> _TESTO DA LEGGERE_:
L’economia sommersa (in nero) e illegale è cresciuta in Italia del 10% nel 2021, raggiungendo i 192 miliardi di euro. La sua incidenza rispetto al Pil è stabile al 10,5% e inferiore al periodo pre-pandemia. Quasi 3 milioni di lavoratori in nero nel 2021. È quanto si legge nel report di Istat “L’economia non osservata nei conti nazionali”.
L’economia sommersa e illegale in Italia cresce del 10% nel 2021 e raggiunge 192 miliardi di euro. La sua incidenza rispetto al Pil resta stabile al 10,5% rispetto all’anno precedente e inferiore al periodo pre-pandemia. Lo comunica l’Istat nel report L’economia non osservata nei conti nazionali. In particolare ò’economia sommersa si attesta a poco meno di 174 miliardi di euro, mentre le attività illegali superano i 18 miliardi. La crescita dell’economia non osservata è guidata dall’andamento del valore aggiunto da sotto-dichiarazione, quello occultato tramite comunicazioni volutamente errate del fatturato o dei costi, che segna un aumento di 11,7 miliardi di euro (pari al 14,6%) rispetto al 2020. Appare di minore entità l’incremento del valore aggiunto generato dall’utilizzo di lavoro irregolare (5,7 miliardi di euro, pari al 9,2%) e dalle attività illegali (0,9 miliardi di euro, pari al 5,0%). E, in controtendenza, le altre componenti del sommerso mostrano una riduzione pari a 0,8 miliardi di euro (-5,5%) rispetto all’anno precedente, principalmente dovuta ad una contrazione dei fitti in nero. La sostanziale stabilità dell’incidenza dell’economia non osservata sul Pil è dunque il risultato di andamenti eterogenei. Mentre la dinamica marcata mostrata dalla sotto-dichiarazione ne ha riportato l’incidenza sul Pil ai livelli pre-crisi (5%), la crescita meno sostenuta del valore aggiunto da lavoro irregolare ha comportato un’ulteriore discesa della sua incidenza (fino al 3,7%, dal 4,3% del 2019). L’Istat sottolinea poi che l’aumento del sommerso è più marcato per i professionisti e i servizi alle persone. L’Istat sottolinea che “la stabilizzazione dell’incidenza del sommerso al di sotto della soglia del 10% per due anni consecutivi si innesta nel contesto di un lento ma continuo ridimensionamento del fenomeno, in atto negli ultimi anni”. A partire dal massimo registrato nel 2014, quando l’incidenza del sommerso sul Pil era del 12,0%, negli anni successivi si sono osservate costanti riduzioni, di cui le più significative nel 2018 (-0,5 punti percentuali, al 10,7%) e nel 2020 (-0,7 punti, al 9,5%).

> _COMPITI DA SVOLGERE_:
[1] Indica se ciascuna affermazione concorda con il testo sull'economia sommersa, rispondendo sì o no e citando le parole del testo che lo dimostrano. (a) Le attività illegali valgono più di 18 miliardi di euro. (b) Il valore aggiunto dovuto al lavoro irregolare è aumentato di 11,7 miliardi di euro rispetto al 2020. (c) L'incidenza del sommerso sul Pil ha toccato il suo massimo nel 2014.
[2] Scrivi il seguito del testo sull'economia sommersa in Italia, cominciando dopo la sua ultima frase.

> _I DATI_:
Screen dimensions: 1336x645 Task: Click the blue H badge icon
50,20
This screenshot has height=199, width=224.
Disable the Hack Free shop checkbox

> _RISPOSTE NUMERATE_:
[1]
(a) Sì: "le attività illegali superano i 18 miliardi".
(b) No: "dall’utilizzo di lavoro irregolare (5,7 miliardi di euro, pari al 9,2%)".
(c) Sì: "A partire dal massimo registrato nel 2014, quando l’incidenza del sommerso sul Pil era del 12,0%".

[2]
Sono quasi 3 milioni i lavoratori in nero in Italia nel 2021. Il report dell’Istat ‘L’economia non osservata nei conti nazionali’ registra 2 milioni 990mila unità di lavoro irregolari e spiega che “rispetto al 2020, il lavoro non regolare segna una crescita contenuta del 2,5%, che non ha consentito di recuperare la considerevole caduta registrata in corrispondenza della crisi pandemica (-18,4%) e sembra segnalare un ridimensionamento del fenomeno”. Il tasso di irregolarità, calcolato come incidenza percentuale delle unità di lavoro non regolari sul totale, risulta in calo nell’ultimo anno, attestandosi al 12,7%, dopo il 13,6% fatto registrare nell’anno precedente. Questo calo è dovuto all’effetto combinato della contenuta dinamica positiva del lavoro non regolare a fronte di un forte aumento dell’input di lavoro regolare, che registra un +10,7%, tornando in linea con i livelli del 2019. Tra i settori, l’incidenza del lavoro irregolare resta più rilevante nel terziario (13,8%) e raggiunge livelli particolarmente elevati nel comparto degli altri servizi alle persone (42,6%), dove si concentra la domanda di prestazioni lavorative non regolari da parte delle famiglie. Molto significativa risulta la presenza di lavoratori irregolari in agricoltura (16,8%), nelle costruzioni (13,3%) e nel commercio, trasporti, alloggio e ristorazione (12,7%).